__WORK ORDER__. The response should contain every record, reproduced exactly.

****************

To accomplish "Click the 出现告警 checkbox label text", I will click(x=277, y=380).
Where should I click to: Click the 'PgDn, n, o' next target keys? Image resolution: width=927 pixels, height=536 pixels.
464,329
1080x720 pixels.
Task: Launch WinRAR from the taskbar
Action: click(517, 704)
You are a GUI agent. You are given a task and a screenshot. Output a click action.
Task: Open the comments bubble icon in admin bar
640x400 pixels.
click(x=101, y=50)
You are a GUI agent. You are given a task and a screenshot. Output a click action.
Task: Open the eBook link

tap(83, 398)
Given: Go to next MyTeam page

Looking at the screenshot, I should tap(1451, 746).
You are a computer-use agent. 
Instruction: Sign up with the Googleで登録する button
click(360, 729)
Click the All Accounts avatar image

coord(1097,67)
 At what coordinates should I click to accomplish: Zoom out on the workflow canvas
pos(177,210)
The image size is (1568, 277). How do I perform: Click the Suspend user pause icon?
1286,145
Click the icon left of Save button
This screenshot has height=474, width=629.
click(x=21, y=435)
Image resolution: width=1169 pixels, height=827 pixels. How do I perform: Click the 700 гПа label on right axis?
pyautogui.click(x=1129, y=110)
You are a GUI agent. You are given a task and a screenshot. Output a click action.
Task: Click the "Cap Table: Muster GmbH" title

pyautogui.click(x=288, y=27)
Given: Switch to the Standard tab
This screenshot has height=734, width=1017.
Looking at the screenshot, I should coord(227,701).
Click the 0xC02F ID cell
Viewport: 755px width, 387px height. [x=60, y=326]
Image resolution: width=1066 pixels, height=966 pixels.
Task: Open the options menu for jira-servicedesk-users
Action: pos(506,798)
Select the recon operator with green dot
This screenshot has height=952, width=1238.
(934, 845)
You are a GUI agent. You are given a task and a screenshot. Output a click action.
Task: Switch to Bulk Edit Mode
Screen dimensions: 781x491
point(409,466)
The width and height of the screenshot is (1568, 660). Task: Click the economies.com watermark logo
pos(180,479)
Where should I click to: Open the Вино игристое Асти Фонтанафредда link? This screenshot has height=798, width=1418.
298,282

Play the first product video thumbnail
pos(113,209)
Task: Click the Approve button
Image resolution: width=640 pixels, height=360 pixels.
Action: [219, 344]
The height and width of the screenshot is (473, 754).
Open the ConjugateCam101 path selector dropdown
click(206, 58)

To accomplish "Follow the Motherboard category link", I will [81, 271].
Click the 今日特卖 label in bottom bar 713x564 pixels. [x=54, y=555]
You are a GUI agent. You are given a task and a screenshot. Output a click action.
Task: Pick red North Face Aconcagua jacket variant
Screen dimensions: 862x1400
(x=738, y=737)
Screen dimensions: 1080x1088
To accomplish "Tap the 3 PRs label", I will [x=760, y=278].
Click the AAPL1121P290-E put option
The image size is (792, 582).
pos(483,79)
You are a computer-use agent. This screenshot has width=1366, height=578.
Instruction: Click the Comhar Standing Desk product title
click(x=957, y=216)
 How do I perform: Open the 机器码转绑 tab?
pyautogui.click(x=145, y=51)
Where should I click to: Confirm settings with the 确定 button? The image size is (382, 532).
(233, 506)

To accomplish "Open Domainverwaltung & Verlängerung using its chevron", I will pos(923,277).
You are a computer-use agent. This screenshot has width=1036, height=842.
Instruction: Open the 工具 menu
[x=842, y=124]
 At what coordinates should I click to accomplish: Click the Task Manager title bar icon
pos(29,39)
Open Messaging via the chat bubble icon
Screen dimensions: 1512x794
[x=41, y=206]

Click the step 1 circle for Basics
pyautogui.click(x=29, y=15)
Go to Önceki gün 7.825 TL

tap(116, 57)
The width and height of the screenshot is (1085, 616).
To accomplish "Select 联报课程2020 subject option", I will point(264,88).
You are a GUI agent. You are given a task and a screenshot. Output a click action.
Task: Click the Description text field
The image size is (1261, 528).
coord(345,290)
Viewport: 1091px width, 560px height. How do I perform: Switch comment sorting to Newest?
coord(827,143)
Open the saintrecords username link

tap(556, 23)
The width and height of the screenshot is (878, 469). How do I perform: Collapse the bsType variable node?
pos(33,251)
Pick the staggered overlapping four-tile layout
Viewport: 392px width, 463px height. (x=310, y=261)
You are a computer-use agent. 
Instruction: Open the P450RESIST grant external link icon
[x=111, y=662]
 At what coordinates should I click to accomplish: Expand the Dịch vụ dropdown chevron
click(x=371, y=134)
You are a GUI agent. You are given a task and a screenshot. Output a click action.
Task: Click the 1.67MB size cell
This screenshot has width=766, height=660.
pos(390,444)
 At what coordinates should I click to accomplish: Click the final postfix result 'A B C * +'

****************

__ANSWER TO THIS TASK__.
To accomplish "Click the 出现告警 checkbox label text", I will click(x=277, y=380).
Where should I click to: Click the 'PgDn, n, o' next target keys? Image resolution: width=927 pixels, height=536 pixels.
464,329
1080x720 pixels.
Task: Launch WinRAR from the taskbar
Action: click(517, 704)
You are a GUI agent. You are given a task and a screenshot. Output a click action.
Task: Open the comments bubble icon in admin bar
640x400 pixels.
click(x=101, y=50)
You are a GUI agent. You are given a task and a screenshot. Output a click action.
Task: Open the eBook link

tap(83, 398)
Given: Go to next MyTeam page

Looking at the screenshot, I should tap(1451, 746).
You are a computer-use agent. 
Instruction: Sign up with the Googleで登録する button
click(360, 729)
Click the All Accounts avatar image

coord(1097,67)
 At what coordinates should I click to accomplish: Zoom out on the workflow canvas
pos(177,210)
The image size is (1568, 277). How do I perform: Click the Suspend user pause icon?
1286,145
Click the icon left of Save button
This screenshot has height=474, width=629.
click(x=21, y=435)
Image resolution: width=1169 pixels, height=827 pixels. How do I perform: Click the 700 гПа label on right axis?
pyautogui.click(x=1129, y=110)
You are a GUI agent. You are given a task and a screenshot. Output a click action.
Task: Click the "Cap Table: Muster GmbH" title

pyautogui.click(x=288, y=27)
Given: Switch to the Standard tab
This screenshot has height=734, width=1017.
Looking at the screenshot, I should coord(227,701).
Click the 0xC02F ID cell
Viewport: 755px width, 387px height. [x=60, y=326]
Image resolution: width=1066 pixels, height=966 pixels.
Task: Open the options menu for jira-servicedesk-users
Action: pos(506,798)
Select the recon operator with green dot
This screenshot has height=952, width=1238.
(934, 845)
You are a GUI agent. You are given a task and a screenshot. Output a click action.
Task: Switch to Bulk Edit Mode
Screen dimensions: 781x491
point(409,466)
The width and height of the screenshot is (1568, 660). Task: Click the economies.com watermark logo
pos(180,479)
Where should I click to: Open the Вино игристое Асти Фонтанафредда link? This screenshot has height=798, width=1418.
298,282

Play the first product video thumbnail
pos(113,209)
Task: Click the Approve button
Image resolution: width=640 pixels, height=360 pixels.
Action: [219, 344]
The height and width of the screenshot is (473, 754).
Open the ConjugateCam101 path selector dropdown
click(206, 58)

To accomplish "Follow the Motherboard category link", I will [81, 271].
Click the 今日特卖 label in bottom bar 713x564 pixels. [x=54, y=555]
You are a GUI agent. You are given a task and a screenshot. Output a click action.
Task: Pick red North Face Aconcagua jacket variant
Screen dimensions: 862x1400
(x=738, y=737)
Screen dimensions: 1080x1088
To accomplish "Tap the 3 PRs label", I will [x=760, y=278].
Click the AAPL1121P290-E put option
The image size is (792, 582).
pos(483,79)
You are a computer-use agent. This screenshot has width=1366, height=578.
Instruction: Click the Comhar Standing Desk product title
click(x=957, y=216)
 How do I perform: Open the 机器码转绑 tab?
pyautogui.click(x=145, y=51)
Where should I click to: Confirm settings with the 确定 button? The image size is (382, 532).
(233, 506)

To accomplish "Open Domainverwaltung & Verlängerung using its chevron", I will pos(923,277).
You are a computer-use agent. This screenshot has width=1036, height=842.
Instruction: Open the 工具 menu
[x=842, y=124]
 At what coordinates should I click to accomplish: Click the Task Manager title bar icon
pos(29,39)
Open Messaging via the chat bubble icon
Screen dimensions: 1512x794
[x=41, y=206]

Click the step 1 circle for Basics
pyautogui.click(x=29, y=15)
Go to Önceki gün 7.825 TL

tap(116, 57)
The width and height of the screenshot is (1085, 616).
To accomplish "Select 联报课程2020 subject option", I will point(264,88).
You are a GUI agent. You are given a task and a screenshot. Output a click action.
Task: Click the Description text field
The image size is (1261, 528).
coord(345,290)
Viewport: 1091px width, 560px height. How do I perform: Switch comment sorting to Newest?
coord(827,143)
Open the saintrecords username link

tap(556, 23)
The width and height of the screenshot is (878, 469). How do I perform: Collapse the bsType variable node?
pos(33,251)
Pick the staggered overlapping four-tile layout
Viewport: 392px width, 463px height. (x=310, y=261)
You are a computer-use agent. 
Instruction: Open the P450RESIST grant external link icon
[x=111, y=662]
 At what coordinates should I click to accomplish: Expand the Dịch vụ dropdown chevron
click(x=371, y=134)
You are a GUI agent. You are given a task and a screenshot. Output a click action.
Task: Click the 1.67MB size cell
This screenshot has width=766, height=660.
pos(390,444)
 At what coordinates should I click to accomplish: Click the final postfix result 'A B C * +'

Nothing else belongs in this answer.